Nogent : au malaise du personnel du Lien, le groupe répond
27 juin. Des personnels de l’Ehpad Le Lien à Nogent font des additions : dans les 15 derniers jours, l’établissement aurait connu 17 arrêts de travail ; en 2 ans, il y aurait eu 16 démissions. Au quotidien, « on pleure tous ». La direction régionale du groupe SOS nuance, voire… conteste.
« L’Ehpad Le Lien à Nogent accueille jusqu’à 77 résidents. On a enregistré quatre départs depuis le début 2023 ». À entendre les personnels, ce sont désormais les résidents ou leur entourage qui jettent l’éponge en leur nom. Qui dénoncent la dégradation de leur prise en charge. Le recours à des intérimaires serait sans exiger forcément qu’ils soient diplômés. La plupart ne résisteraient pas au mode de fonctionnement imposé. Les fiches de poste elles-mêmes seraient incomplètement remplies. « Ici, les personnes sont fragiles. On n’a pas le temps de lever celles qui sont grabataires, on n’a pas le temps de raser les hommes… ». À bout, les personnels dénoncent un management déconnecté des réalités, sans toutefois pouvoir attester des consignes délivrées. Comme celle qui prévoit de consacrer « 7 mn pour les repas et une douzaine de minutes pour les douches ». Envolés, les « référents nutrition », les garants du rythme de remplacement des protections, vite ou pas faites du tout, les « fiches de transmission » d’une équipe à l’autre, soutiennent les personnels. Conscients de ne pas prendre soin des résidents comme leur métier et sa vocation l’exigent, ils indiquent rentrer désespérés du travail, mettant au passage en péril leur équilibre familial. Ils soutiennent qu’ils ont assisté à une progressive mais évidente dégradation de leurs conditions de travail, qui est à relier avancent-ils à des querelles au sein de l’exécutif, dont ils feraient en bout de chaîne les frais. La « nouvelle organisation est mise en place depuis le 1er juillet », qui décrète que de 4 personnels le matin et 3 personnels le soir est une équation qui fera l’affaire est la goutte d’eau qui fait déborder le vase.
« Syndrome Orpea »
Sur tous les motifs du profond malaise décrit par les personnels, la directrice régionale du groupe SOS Soraya Saïd a volontiers répondu. Globalement, en contestant leur fondement. Toutefois, le groupe vient de recruter un nouveau directeur, et une gouvernante.
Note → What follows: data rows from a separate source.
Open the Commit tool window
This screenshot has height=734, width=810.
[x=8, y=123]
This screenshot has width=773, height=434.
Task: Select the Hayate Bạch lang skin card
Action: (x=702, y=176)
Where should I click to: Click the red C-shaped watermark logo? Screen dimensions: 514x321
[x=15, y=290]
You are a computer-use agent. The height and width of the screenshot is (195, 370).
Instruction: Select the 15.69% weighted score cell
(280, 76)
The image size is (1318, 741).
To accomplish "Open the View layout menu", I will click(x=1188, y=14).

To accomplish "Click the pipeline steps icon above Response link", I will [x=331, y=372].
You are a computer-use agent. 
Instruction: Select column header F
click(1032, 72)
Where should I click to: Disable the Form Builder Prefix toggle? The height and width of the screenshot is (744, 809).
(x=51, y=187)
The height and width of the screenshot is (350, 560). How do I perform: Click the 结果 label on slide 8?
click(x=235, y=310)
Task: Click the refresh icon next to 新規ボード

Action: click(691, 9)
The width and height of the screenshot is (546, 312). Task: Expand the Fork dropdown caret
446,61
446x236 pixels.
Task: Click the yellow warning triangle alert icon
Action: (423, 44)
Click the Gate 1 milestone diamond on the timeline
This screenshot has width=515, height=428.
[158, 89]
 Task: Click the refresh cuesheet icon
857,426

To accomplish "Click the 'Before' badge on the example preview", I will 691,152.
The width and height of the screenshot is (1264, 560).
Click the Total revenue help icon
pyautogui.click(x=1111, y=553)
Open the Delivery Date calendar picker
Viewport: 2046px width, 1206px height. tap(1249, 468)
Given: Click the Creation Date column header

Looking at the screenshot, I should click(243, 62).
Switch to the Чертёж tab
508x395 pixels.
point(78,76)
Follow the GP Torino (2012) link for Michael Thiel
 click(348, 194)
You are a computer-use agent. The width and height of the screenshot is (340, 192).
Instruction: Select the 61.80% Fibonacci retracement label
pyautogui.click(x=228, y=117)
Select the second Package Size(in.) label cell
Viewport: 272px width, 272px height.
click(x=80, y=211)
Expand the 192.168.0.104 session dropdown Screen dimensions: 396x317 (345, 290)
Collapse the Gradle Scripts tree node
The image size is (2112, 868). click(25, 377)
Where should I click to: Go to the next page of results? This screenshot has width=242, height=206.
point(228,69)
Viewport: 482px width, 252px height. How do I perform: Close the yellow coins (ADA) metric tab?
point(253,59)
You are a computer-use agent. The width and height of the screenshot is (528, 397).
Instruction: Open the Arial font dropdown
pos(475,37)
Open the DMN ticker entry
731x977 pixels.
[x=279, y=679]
« Entre janvier et mai, le taux d’absentéisme a nettement diminué ». Dernier chiffre connu de Soraya Saïd, le taux en mai : « 9,4% », dans la moyenne du secteur. Côté démissions, la responsable, qui « n’a pas les statistiques de 2022, en compte 8 en sept mois de 2023, et aucune entre avril et juin », des niveaux liés au caractère « volatile » du secteur santé. Et, « on remplace le personnel ». Oui, parfois « en embauchant par défaut » des aides-soignants non diplômés. Oui aussi, « il y a eu un peu plus de remplacements ces derniers temps pour garantir le parcours de soins ». Avant de pointer un surcroît de difficulté à recruter en Haute-Marne, « peu attractive ». La directrice n’a pas eu vent de difficultés managériales. Et annonce donc qu’un directeur « dédié au Lien » a été recruté – aujourd’hui, la directrice a aussi la responsabilité de l’Ehpad de Longeau-Percey.
Sur les fiches de poste, Soraya Saïd s’étonne : « logiquement, le CSE les valide. J’invite les collaborateurs à s’en rapprocher ». Fiches de poste qui en tout cas « ne mentionnent jamais des minutages » – repas, douches… « Ce n’est absolument pas une consigne du groupe SOS ». Et d’insister. « Ces allégations font écho à Orpéa, qui n’a pas fait de bien à notre secteur. Or, je souligne que staturairement, on n’enrichit pas d’actionnaires » Puis de soutenir qu’ « il y a des référents nutrition », qu’un comité de liaison de l’alimentation et de la nutrition (CLAN) se réunit chaque mois, de quoi lui laisser penser que les personnes attestant du contraire « ne sont pas très au fait ». En tout état de cause, elle « a rassuré les personnels, un audit aura lieu semaine prochaine. »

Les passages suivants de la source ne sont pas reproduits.